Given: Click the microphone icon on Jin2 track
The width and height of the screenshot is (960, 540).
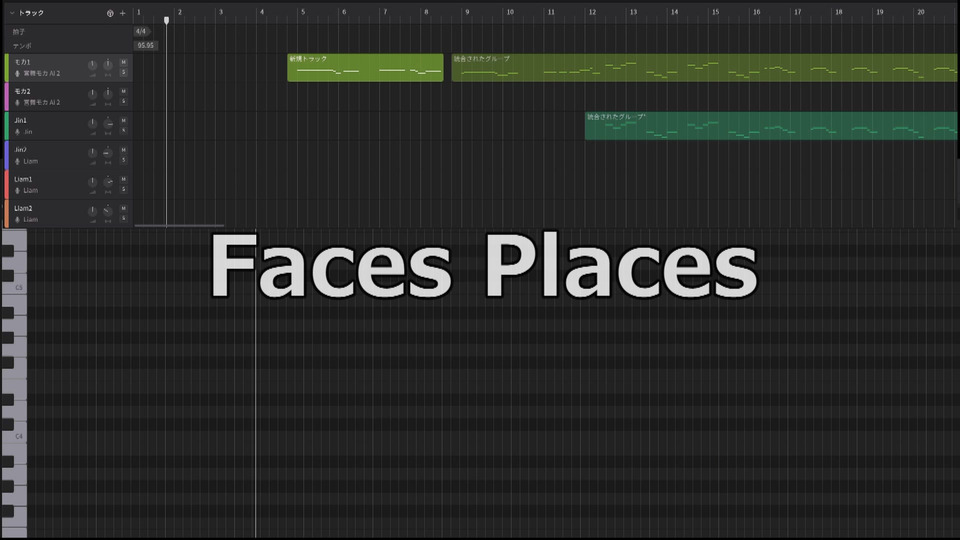Looking at the screenshot, I should (x=17, y=161).
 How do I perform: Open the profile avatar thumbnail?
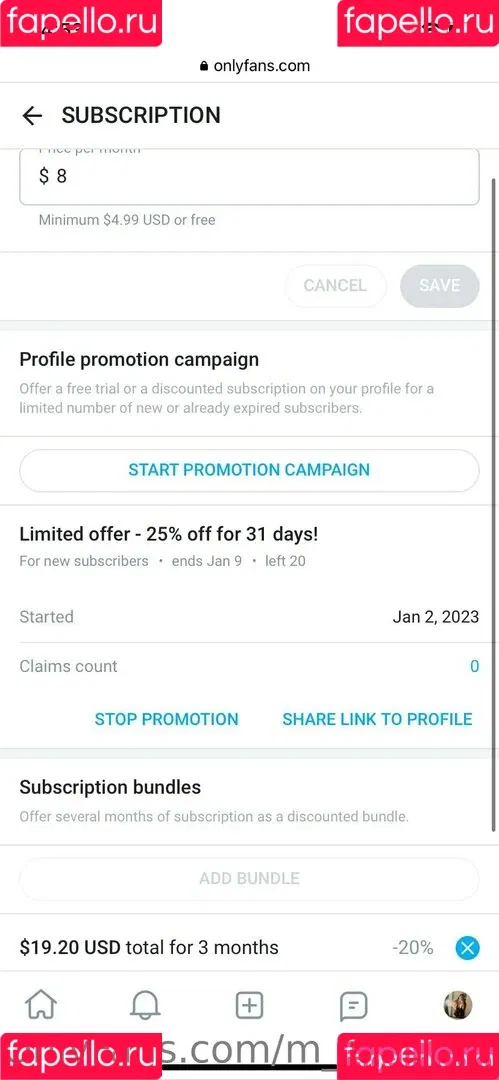(458, 1006)
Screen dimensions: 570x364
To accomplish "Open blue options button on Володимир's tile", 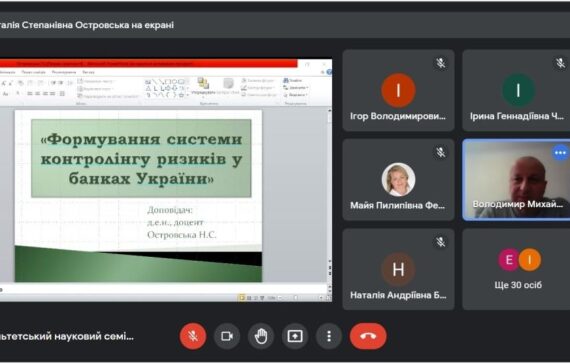I will coord(560,153).
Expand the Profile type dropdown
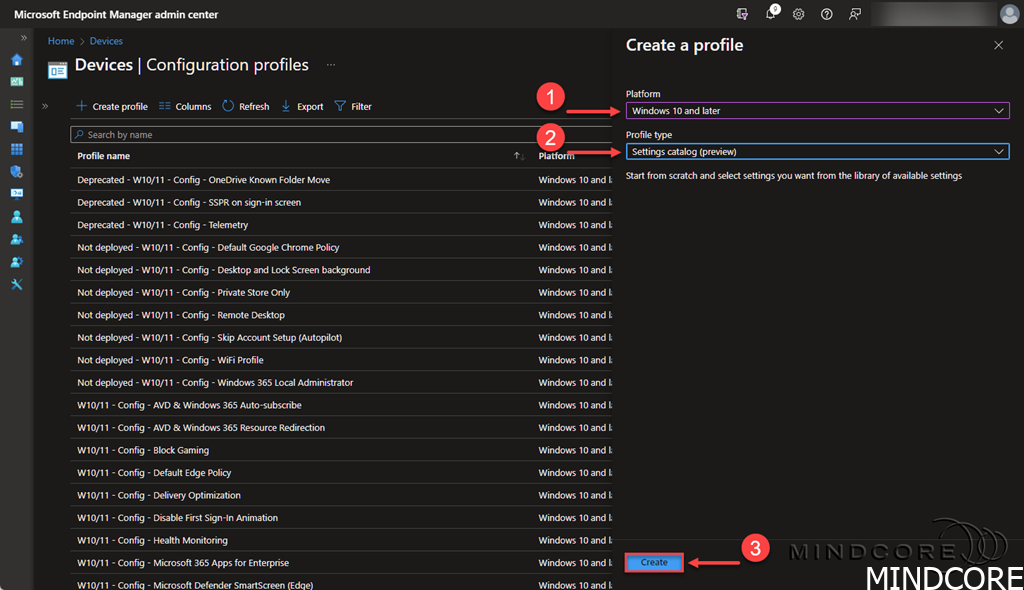The height and width of the screenshot is (590, 1024). pos(817,151)
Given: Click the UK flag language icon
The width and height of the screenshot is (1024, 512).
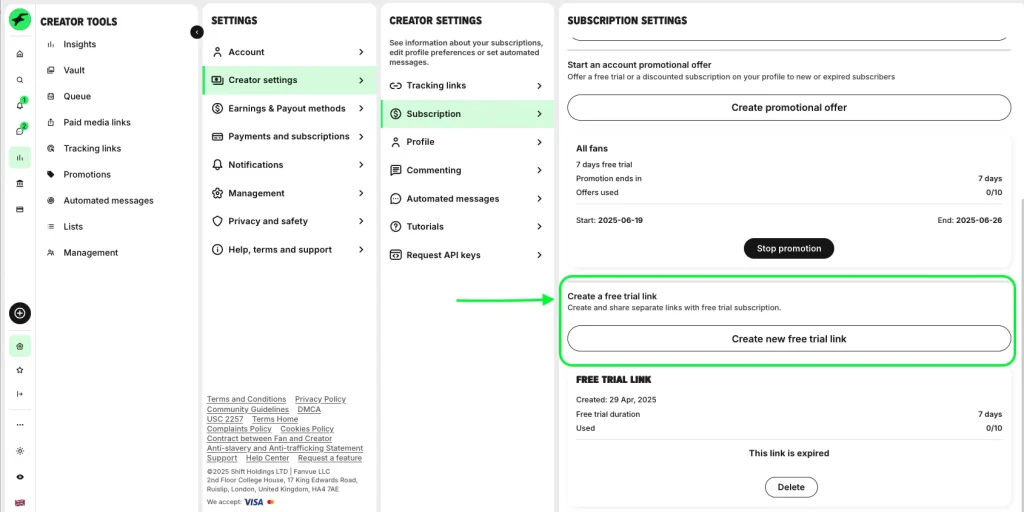Looking at the screenshot, I should tap(20, 502).
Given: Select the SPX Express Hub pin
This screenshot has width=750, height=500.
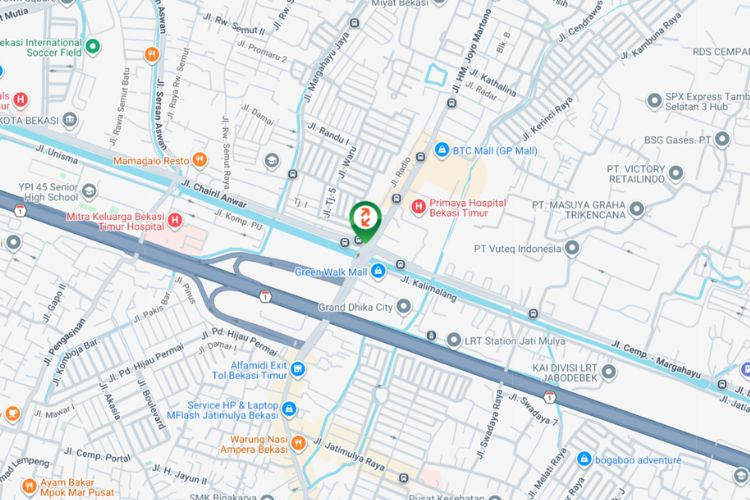Looking at the screenshot, I should pyautogui.click(x=654, y=101).
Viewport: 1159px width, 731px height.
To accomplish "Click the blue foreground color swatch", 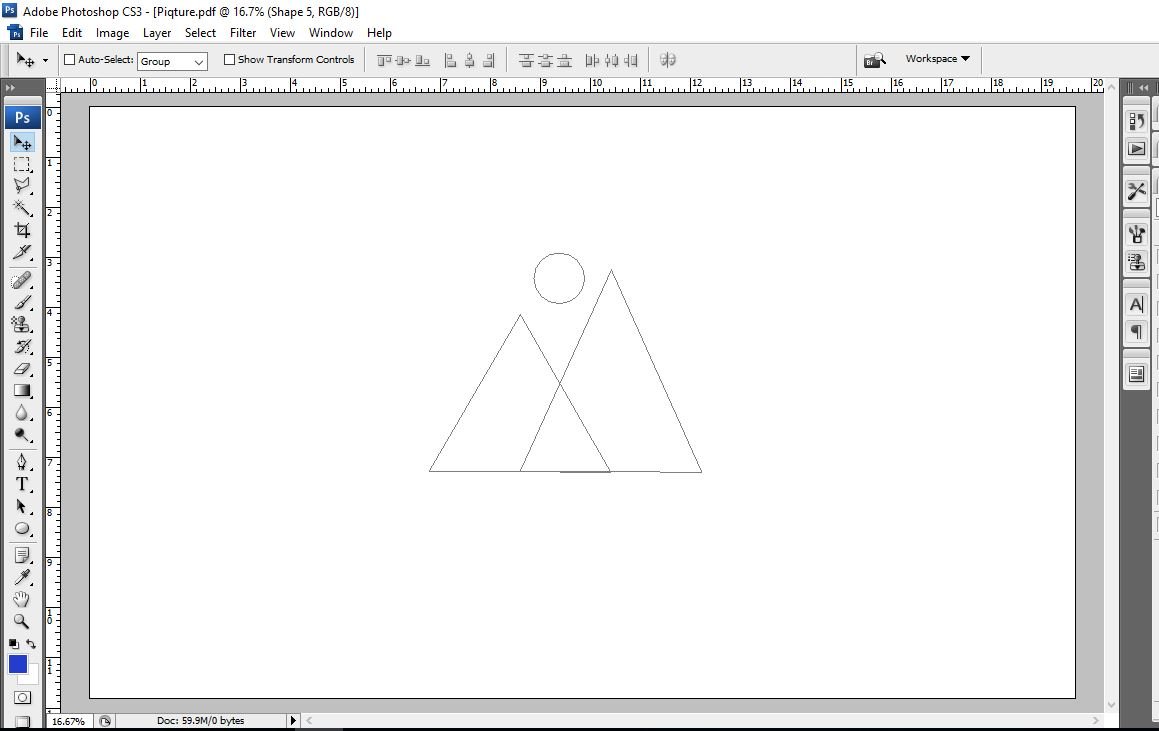I will (18, 664).
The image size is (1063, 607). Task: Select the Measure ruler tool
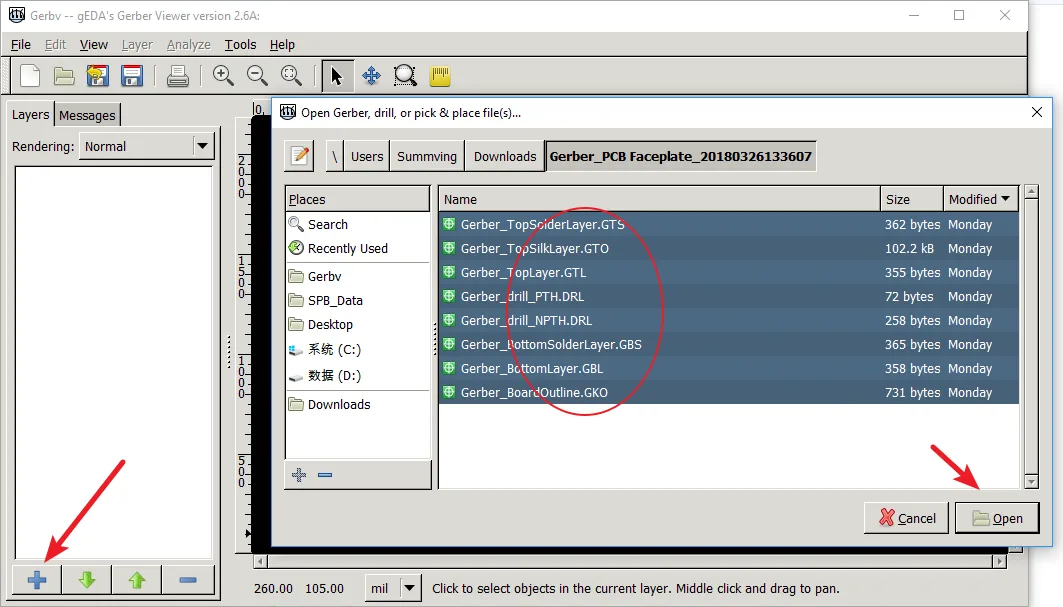[438, 76]
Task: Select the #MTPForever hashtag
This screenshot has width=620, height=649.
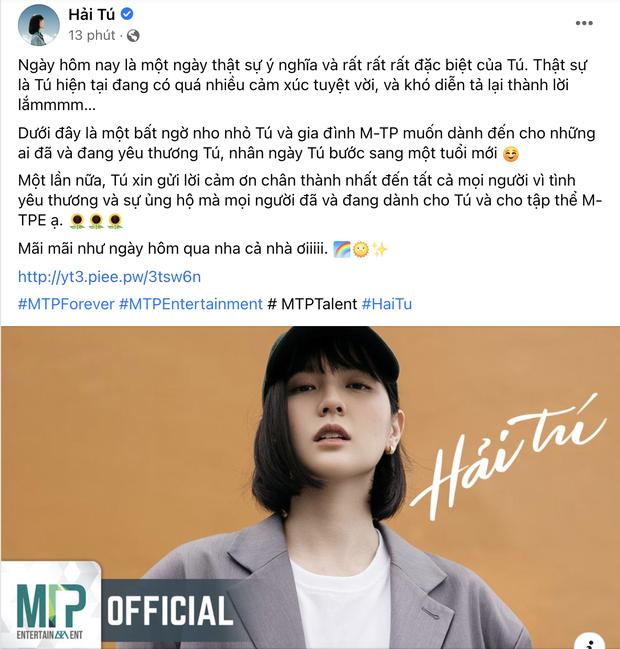Action: pos(66,304)
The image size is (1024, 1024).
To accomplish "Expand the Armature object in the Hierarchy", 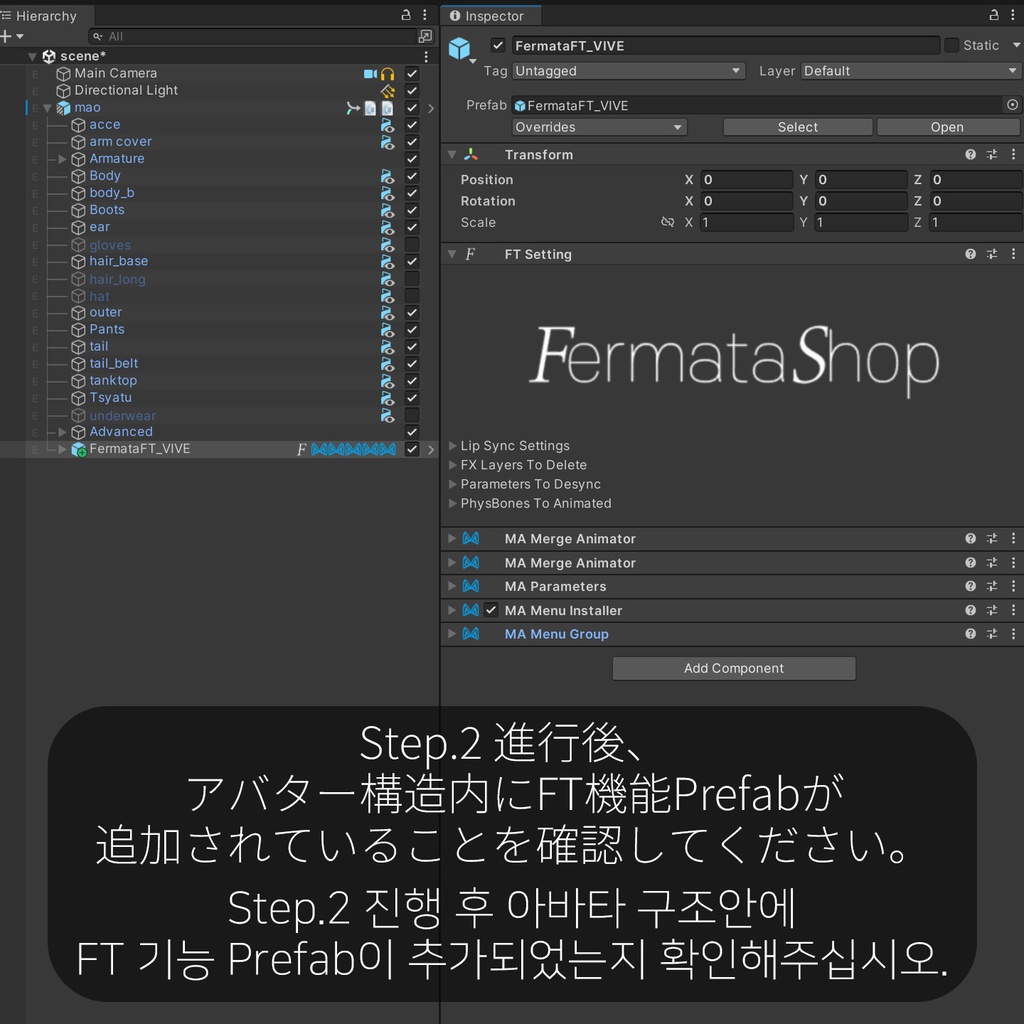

**TASK TO COMPLETE**
Transcribe exactly the lines above, running from the one that contains "This screenshot has width=620, height=649." through the final line of the listing, and skip every picture.

**RESULT OF THE EXERCISE**
This screenshot has width=620, height=649.
Action: pos(66,304)
The image size is (1024, 1024).
To accomplish "Expand the Armature object in the Hierarchy", 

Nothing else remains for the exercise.